» **Activity**: Exact copy, no pictures: output all the records that follow.
-- Information follows --
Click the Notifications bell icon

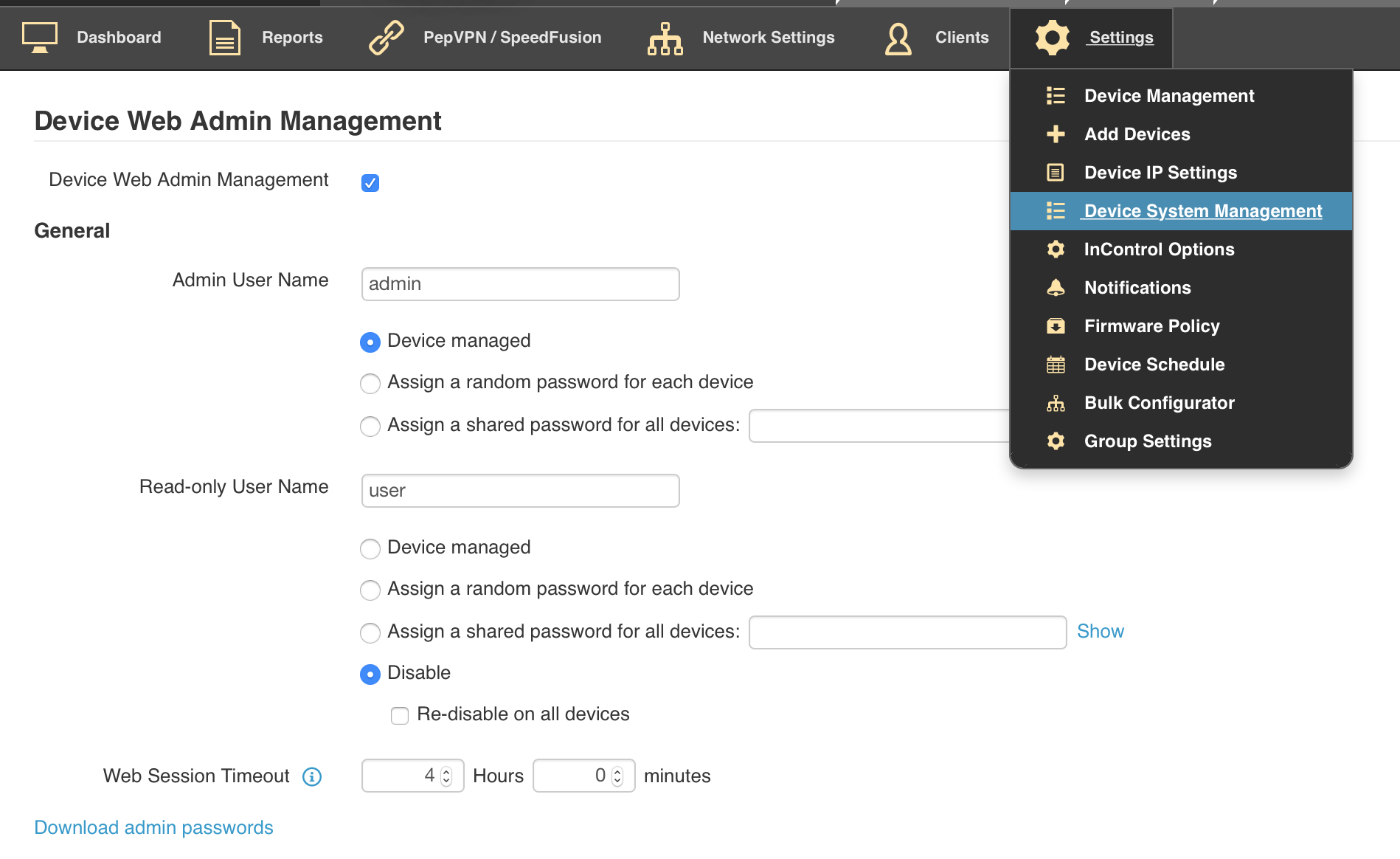(x=1056, y=287)
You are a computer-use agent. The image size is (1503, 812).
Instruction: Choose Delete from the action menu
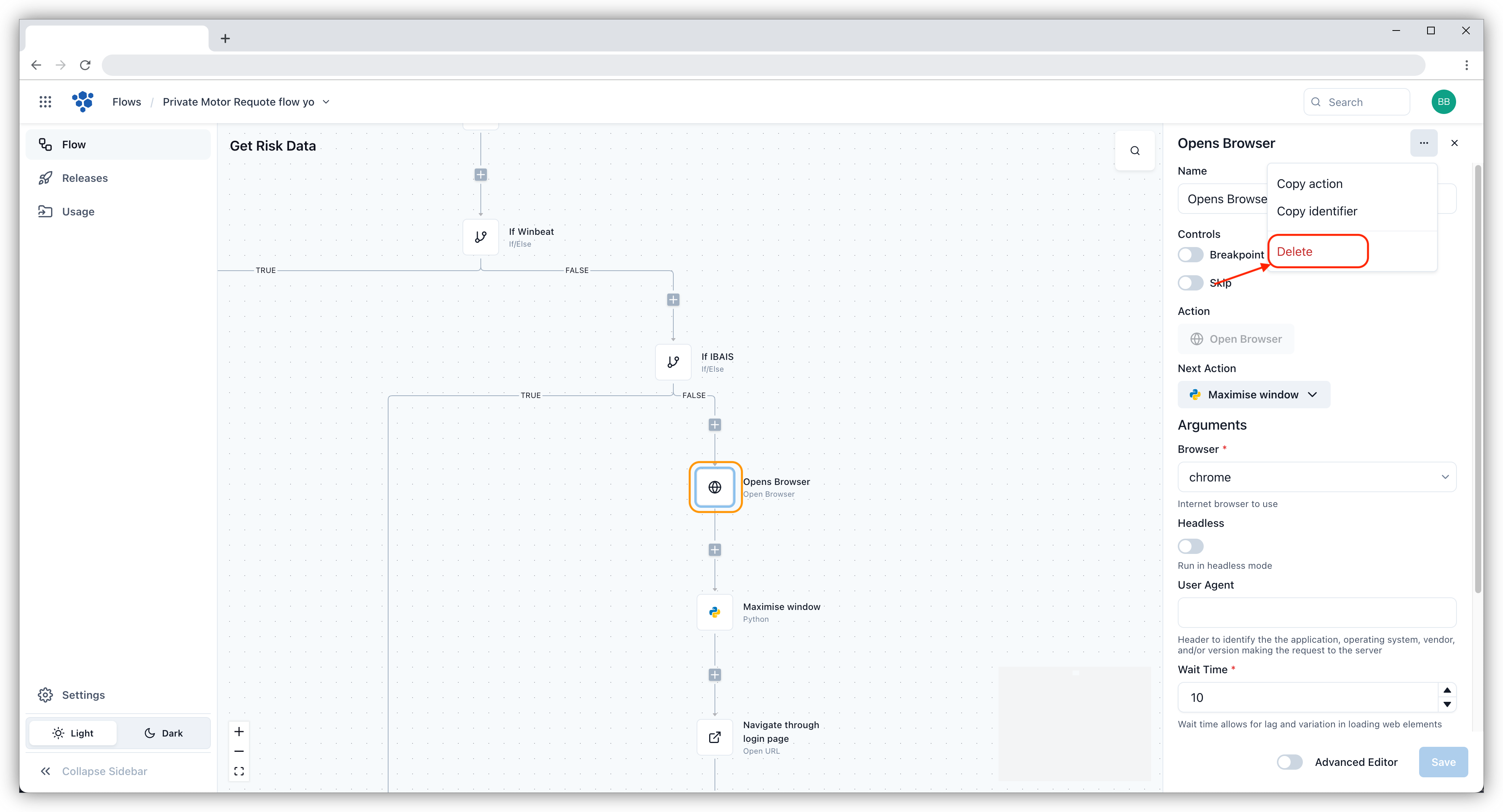coord(1295,252)
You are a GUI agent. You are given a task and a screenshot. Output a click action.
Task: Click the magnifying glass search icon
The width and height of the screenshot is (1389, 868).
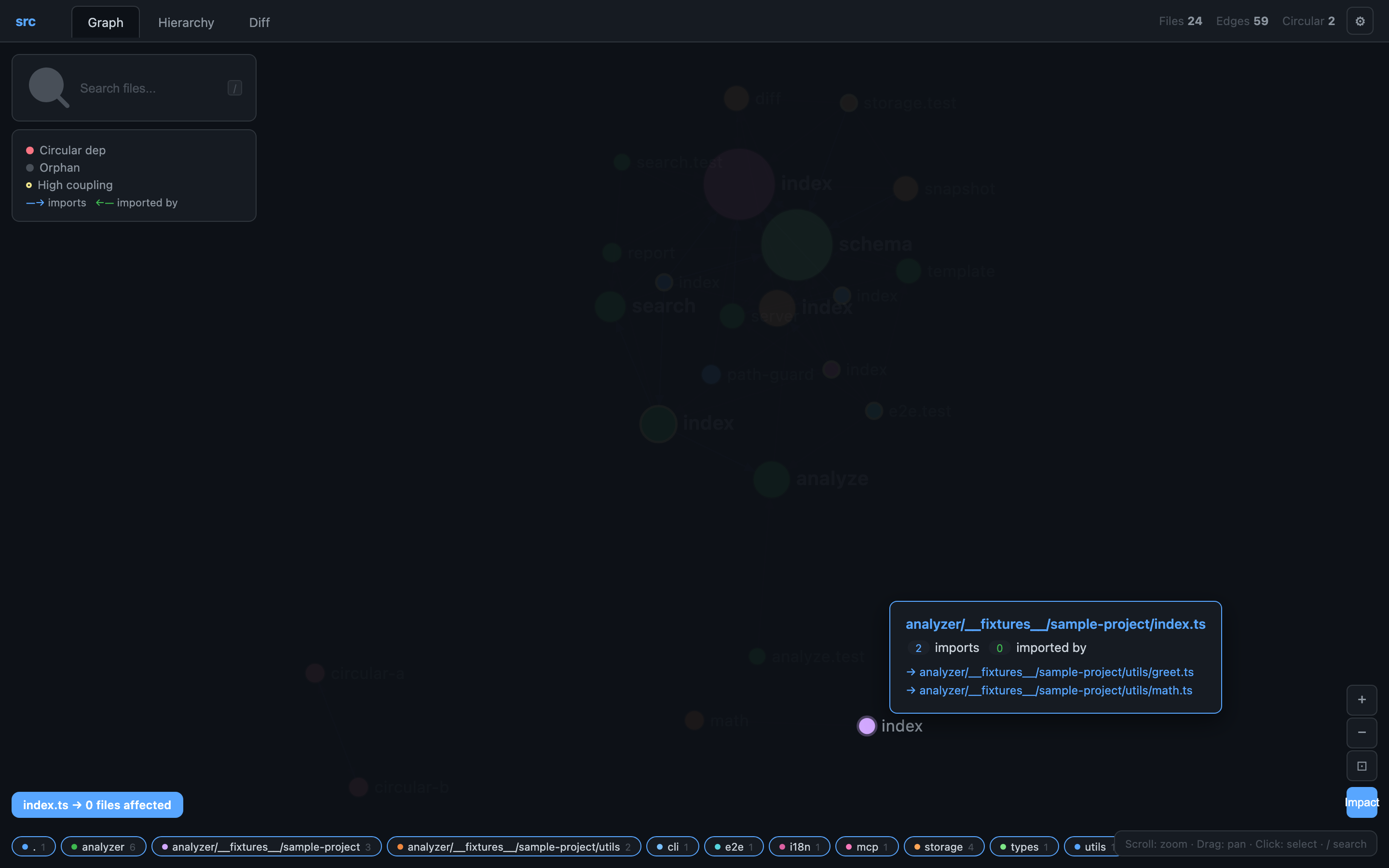click(x=48, y=87)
-- Information concluded --
» **Exercise answer**:
Click the Notifications bell icon

(x=1056, y=287)
You are a computer-use agent. The image size is (1503, 812).
Instruction: Choose Delete from the action menu
coord(1295,252)
You are a GUI agent. You are given a task and a screenshot. Output a click action.
Task: Click the magnifying glass search icon
The width and height of the screenshot is (1389, 868).
click(x=48, y=87)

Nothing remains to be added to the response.